*** Input records ***

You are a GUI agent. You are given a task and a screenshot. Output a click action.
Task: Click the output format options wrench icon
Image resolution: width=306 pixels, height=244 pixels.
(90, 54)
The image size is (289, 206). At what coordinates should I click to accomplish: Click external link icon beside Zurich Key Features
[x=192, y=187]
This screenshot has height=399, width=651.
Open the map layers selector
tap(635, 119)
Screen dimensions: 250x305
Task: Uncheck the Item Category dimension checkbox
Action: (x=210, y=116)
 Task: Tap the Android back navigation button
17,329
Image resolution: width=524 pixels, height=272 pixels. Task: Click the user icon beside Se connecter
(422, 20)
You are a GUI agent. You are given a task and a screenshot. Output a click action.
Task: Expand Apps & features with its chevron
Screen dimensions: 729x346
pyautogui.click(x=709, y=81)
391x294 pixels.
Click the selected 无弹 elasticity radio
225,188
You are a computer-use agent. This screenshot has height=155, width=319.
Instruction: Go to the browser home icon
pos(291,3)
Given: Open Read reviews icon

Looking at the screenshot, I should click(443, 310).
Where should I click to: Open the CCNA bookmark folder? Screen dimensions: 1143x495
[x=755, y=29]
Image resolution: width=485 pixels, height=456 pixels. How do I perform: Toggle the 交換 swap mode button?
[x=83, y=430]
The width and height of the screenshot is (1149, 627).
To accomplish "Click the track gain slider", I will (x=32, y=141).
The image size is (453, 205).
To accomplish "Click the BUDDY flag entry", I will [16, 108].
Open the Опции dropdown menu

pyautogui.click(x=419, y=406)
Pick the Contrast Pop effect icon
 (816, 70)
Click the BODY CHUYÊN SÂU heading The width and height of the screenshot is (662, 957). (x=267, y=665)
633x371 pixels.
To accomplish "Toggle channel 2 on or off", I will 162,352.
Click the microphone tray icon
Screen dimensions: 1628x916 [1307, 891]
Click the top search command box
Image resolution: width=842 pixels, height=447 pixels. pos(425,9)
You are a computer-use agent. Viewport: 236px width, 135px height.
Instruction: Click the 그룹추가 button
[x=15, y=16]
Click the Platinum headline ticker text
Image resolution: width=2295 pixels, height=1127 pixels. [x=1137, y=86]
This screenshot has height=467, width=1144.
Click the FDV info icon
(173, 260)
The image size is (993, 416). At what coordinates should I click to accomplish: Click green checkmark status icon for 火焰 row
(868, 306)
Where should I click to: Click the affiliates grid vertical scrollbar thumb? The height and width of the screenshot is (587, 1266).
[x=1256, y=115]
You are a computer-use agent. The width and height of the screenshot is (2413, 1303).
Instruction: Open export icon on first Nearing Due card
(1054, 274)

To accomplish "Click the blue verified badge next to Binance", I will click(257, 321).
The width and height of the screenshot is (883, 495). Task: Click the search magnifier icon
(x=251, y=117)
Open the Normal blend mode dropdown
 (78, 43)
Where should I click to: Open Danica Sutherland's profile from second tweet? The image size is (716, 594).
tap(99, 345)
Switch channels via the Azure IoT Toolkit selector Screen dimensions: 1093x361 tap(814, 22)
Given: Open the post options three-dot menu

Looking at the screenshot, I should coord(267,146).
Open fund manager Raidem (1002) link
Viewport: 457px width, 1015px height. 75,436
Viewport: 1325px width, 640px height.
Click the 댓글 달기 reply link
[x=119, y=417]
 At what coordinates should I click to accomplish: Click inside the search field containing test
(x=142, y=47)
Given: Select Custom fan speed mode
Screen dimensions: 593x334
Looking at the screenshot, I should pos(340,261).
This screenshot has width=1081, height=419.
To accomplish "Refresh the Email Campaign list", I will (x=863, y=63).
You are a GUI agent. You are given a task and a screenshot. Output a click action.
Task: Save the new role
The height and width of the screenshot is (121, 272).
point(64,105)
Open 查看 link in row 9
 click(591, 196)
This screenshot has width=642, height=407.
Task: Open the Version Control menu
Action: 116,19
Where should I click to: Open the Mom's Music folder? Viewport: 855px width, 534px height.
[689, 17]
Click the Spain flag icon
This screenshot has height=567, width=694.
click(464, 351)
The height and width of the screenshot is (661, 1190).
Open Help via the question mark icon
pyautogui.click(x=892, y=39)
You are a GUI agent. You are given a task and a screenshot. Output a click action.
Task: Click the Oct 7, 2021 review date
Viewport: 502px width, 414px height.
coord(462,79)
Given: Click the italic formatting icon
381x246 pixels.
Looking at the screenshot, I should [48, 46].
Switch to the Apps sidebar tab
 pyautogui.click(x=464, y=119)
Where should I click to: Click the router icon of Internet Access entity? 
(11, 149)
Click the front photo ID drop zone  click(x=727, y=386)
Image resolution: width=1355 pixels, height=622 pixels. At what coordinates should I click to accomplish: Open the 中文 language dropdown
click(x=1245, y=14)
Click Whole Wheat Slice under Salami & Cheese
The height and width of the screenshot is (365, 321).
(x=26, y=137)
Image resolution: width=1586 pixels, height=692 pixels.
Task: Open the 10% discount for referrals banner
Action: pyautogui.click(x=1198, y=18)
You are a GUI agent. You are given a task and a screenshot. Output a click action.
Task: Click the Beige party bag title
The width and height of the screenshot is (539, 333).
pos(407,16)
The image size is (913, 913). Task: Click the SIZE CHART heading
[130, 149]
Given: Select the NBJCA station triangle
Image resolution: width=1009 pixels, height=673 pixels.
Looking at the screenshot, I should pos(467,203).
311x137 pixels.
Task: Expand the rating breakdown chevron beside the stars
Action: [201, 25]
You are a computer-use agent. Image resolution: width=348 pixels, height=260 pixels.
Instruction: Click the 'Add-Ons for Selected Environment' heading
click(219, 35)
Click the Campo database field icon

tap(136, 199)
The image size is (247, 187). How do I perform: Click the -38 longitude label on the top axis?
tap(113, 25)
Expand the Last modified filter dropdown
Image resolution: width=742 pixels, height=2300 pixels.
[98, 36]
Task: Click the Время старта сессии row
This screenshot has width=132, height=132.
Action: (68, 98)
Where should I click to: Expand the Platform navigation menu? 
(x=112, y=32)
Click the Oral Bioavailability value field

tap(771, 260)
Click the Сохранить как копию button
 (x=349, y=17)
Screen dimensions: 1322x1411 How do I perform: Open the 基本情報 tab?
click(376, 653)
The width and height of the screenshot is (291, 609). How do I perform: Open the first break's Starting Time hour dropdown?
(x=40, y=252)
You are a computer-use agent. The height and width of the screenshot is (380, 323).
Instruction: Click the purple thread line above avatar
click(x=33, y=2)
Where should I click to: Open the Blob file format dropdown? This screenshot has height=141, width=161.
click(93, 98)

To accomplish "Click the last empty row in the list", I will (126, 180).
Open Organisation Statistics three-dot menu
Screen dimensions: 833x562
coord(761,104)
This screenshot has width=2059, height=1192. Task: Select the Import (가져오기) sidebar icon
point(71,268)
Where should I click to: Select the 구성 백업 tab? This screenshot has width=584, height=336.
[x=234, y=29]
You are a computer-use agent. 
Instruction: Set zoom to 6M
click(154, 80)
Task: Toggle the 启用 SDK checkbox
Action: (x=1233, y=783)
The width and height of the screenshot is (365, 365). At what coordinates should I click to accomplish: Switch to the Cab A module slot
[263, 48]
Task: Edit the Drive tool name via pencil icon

***

## Short exercise
Can you rewrite all of the records above as a numbered list, one line per item, leaving out the blank lines?

## Exercise response
1. You are a GUI agent. You are given a task and a screenshot. Output a click action.
2. Task: Click the output format options wrench icon
3. Image resolution: width=306 pixels, height=244 pixels.
4. (90, 54)
5. The image size is (289, 206). At what coordinates should I click to accomplish: Click external link icon beside Zurich Key Features
6. [x=192, y=187]
7. This screenshot has height=399, width=651.
8. Open the map layers selector
9. tap(635, 119)
10. Screen dimensions: 250x305
11. Task: Uncheck the Item Category dimension checkbox
12. Action: (x=210, y=116)
13.  Task: Tap the Android back navigation button
14. 17,329
15. Image resolution: width=524 pixels, height=272 pixels. Task: Click the user icon beside Se connecter
16. (422, 20)
17. You are a GUI agent. You are given a task and a screenshot. Output a click action.
18. Task: Expand Apps & features with its chevron
19. Screen dimensions: 729x346
20. pyautogui.click(x=709, y=81)
21. 391x294 pixels.
22. Click the selected 无弹 elasticity radio
23. 225,188
24. You are a computer-use agent. This screenshot has height=155, width=319.
25. Instruction: Go to the browser home icon
26. pos(291,3)
27. Given: Open Read reviews icon
28. Looking at the screenshot, I should click(443, 310).
29. Where should I click to: Open the CCNA bookmark folder? Screen dimensions: 1143x495
30. [x=755, y=29]
31. Image resolution: width=485 pixels, height=456 pixels. How do I perform: Toggle the 交換 swap mode button?
32. [x=83, y=430]
33. The width and height of the screenshot is (1149, 627).
34. To accomplish "Click the track gain slider", I will (x=32, y=141).
35. The image size is (453, 205).
36. To accomplish "Click the BUDDY flag entry", I will [16, 108].
37. Open the Опции dropdown menu
38. pyautogui.click(x=419, y=406)
39. Pick the Contrast Pop effect icon
40.  (816, 70)
41. Click the BODY CHUYÊN SÂU heading The width and height of the screenshot is (662, 957). (x=267, y=665)
42. 633x371 pixels.
43. To accomplish "Toggle channel 2 on or off", I will 162,352.
44. Click the microphone tray icon
45. Screen dimensions: 1628x916 [1307, 891]
46. Click the top search command box
47. Image resolution: width=842 pixels, height=447 pixels. pos(425,9)
48. You are a computer-use agent. Viewport: 236px width, 135px height.
49. Instruction: Click the 그룹추가 button
50. [x=15, y=16]
51. Click the Platinum headline ticker text
52. Image resolution: width=2295 pixels, height=1127 pixels. [x=1137, y=86]
53. This screenshot has height=467, width=1144.
54. Click the FDV info icon
55. (173, 260)
56. The image size is (993, 416). At what coordinates should I click to accomplish: Click green checkmark status icon for 火焰 row
57. (868, 306)
58. Where should I click to: Click the affiliates grid vertical scrollbar thumb? The height and width of the screenshot is (587, 1266).
59. [x=1256, y=115]
60. You are a computer-use agent. The width and height of the screenshot is (2413, 1303).
61. Instruction: Open export icon on first Nearing Due card
62. (1054, 274)
63. To accomplish "Click the blue verified badge next to Binance", I will click(257, 321).
64. The width and height of the screenshot is (883, 495). Task: Click the search magnifier icon
65. (x=251, y=117)
66. Open the Normal blend mode dropdown
67.  (78, 43)
68. Where should I click to: Open Danica Sutherland's profile from second tweet? The image size is (716, 594).
69. tap(99, 345)
70. Switch channels via the Azure IoT Toolkit selector Screen dimensions: 1093x361 tap(814, 22)
71. Given: Open the post options three-dot menu
72. Looking at the screenshot, I should coord(267,146).
73. Open fund manager Raidem (1002) link
74. Viewport: 457px width, 1015px height. 75,436
75. Viewport: 1325px width, 640px height.
76. Click the 댓글 달기 reply link
77. [x=119, y=417]
78.  At what coordinates should I click to accomplish: Click inside the search field containing test
79. (x=142, y=47)
80. Given: Select Custom fan speed mode
81. Screen dimensions: 593x334
82. Looking at the screenshot, I should pos(340,261).
83. This screenshot has width=1081, height=419.
84. To accomplish "Refresh the Email Campaign list", I will (x=863, y=63).
85. You are a GUI agent. You are given a task and a screenshot. Output a click action.
86. Task: Save the new role
87. The height and width of the screenshot is (121, 272).
88. point(64,105)
89. Open 查看 link in row 9
90.  click(591, 196)
91. This screenshot has width=642, height=407.
92. Task: Open the Version Control menu
93. Action: 116,19
94. Where should I click to: Open the Mom's Music folder? Viewport: 855px width, 534px height.
95. [689, 17]
96. Click the Spain flag icon
97. This screenshot has height=567, width=694.
98. click(464, 351)
99. The height and width of the screenshot is (661, 1190).
100. Open Help via the question mark icon
101. pyautogui.click(x=892, y=39)
102. You are a GUI agent. You are given a task and a screenshot. Output a click action.
103. Task: Click the Oct 7, 2021 review date
104. Viewport: 502px width, 414px height.
105. coord(462,79)
106. Given: Click the italic formatting icon
107. 381x246 pixels.
108. Looking at the screenshot, I should [48, 46].
109. Switch to the Apps sidebar tab
110.  pyautogui.click(x=464, y=119)
111. Where should I click to: Click the router icon of Internet Access entity? 
112. (11, 149)
113. Click the front photo ID drop zone  click(x=727, y=386)
114. Image resolution: width=1355 pixels, height=622 pixels. At what coordinates should I click to accomplish: Open the 中文 language dropdown
115. click(x=1245, y=14)
116. Click Whole Wheat Slice under Salami & Cheese
117. The height and width of the screenshot is (365, 321).
118. (x=26, y=137)
119. Image resolution: width=1586 pixels, height=692 pixels.
120. Task: Open the 10% discount for referrals banner
121. Action: pyautogui.click(x=1198, y=18)
122. You are a GUI agent. You are given a task and a screenshot. Output a click action.
123. Task: Click the Beige party bag title
124. The width and height of the screenshot is (539, 333).
125. pos(407,16)
126. The image size is (913, 913). Task: Click the SIZE CHART heading
127. [130, 149]
128. Given: Select the NBJCA station triangle
129. Image resolution: width=1009 pixels, height=673 pixels.
130. Looking at the screenshot, I should pos(467,203).
131. 311x137 pixels.
132. Task: Expand the rating breakdown chevron beside the stars
133. Action: [201, 25]
134. You are a computer-use agent. Image resolution: width=348 pixels, height=260 pixels.
135. Instruction: Click the 'Add-Ons for Selected Environment' heading
136. click(219, 35)
137. Click the Campo database field icon
138. tap(136, 199)
139. The image size is (247, 187). How do I perform: Click the -38 longitude label on the top axis?
140. tap(113, 25)
141. Expand the Last modified filter dropdown
142. Image resolution: width=742 pixels, height=2300 pixels.
143. [98, 36]
144. Task: Click the Время старта сессии row
145. This screenshot has width=132, height=132.
146. Action: (68, 98)
147. Where should I click to: Expand the Platform navigation menu? 
148. (x=112, y=32)
149. Click the Oral Bioavailability value field
150. tap(771, 260)
151. Click the Сохранить как копию button
152.  (x=349, y=17)
153. Screen dimensions: 1322x1411 How do I perform: Open the 基本情報 tab?
154. click(376, 653)
155. The width and height of the screenshot is (291, 609). How do I perform: Open the first break's Starting Time hour dropdown?
156. (x=40, y=252)
157. You are a computer-use agent. The height and width of the screenshot is (380, 323).
158. Instruction: Click the purple thread line above avatar
159. click(x=33, y=2)
160. Where should I click to: Open the Blob file format dropdown? This screenshot has height=141, width=161.
161. click(93, 98)
162. To accomplish "Click the last empty row in the list", I will (126, 180).
163. Open Organisation Statistics three-dot menu
164. Screen dimensions: 833x562
165. coord(761,104)
166. This screenshot has width=2059, height=1192. Task: Select the Import (가져오기) sidebar icon
167. point(71,268)
168. Where should I click to: Select the 구성 백업 tab? This screenshot has width=584, height=336.
169. [x=234, y=29]
170. You are a computer-use agent. 
171. Instruction: Set zoom to 6M
172. click(154, 80)
173. Task: Toggle the 启用 SDK checkbox
174. Action: (x=1233, y=783)
175. The width and height of the screenshot is (365, 365). At what coordinates should I click to accomplish: Switch to the Cab A module slot
176. [263, 48]
177. Task: Edit the Drive tool name via pencil icon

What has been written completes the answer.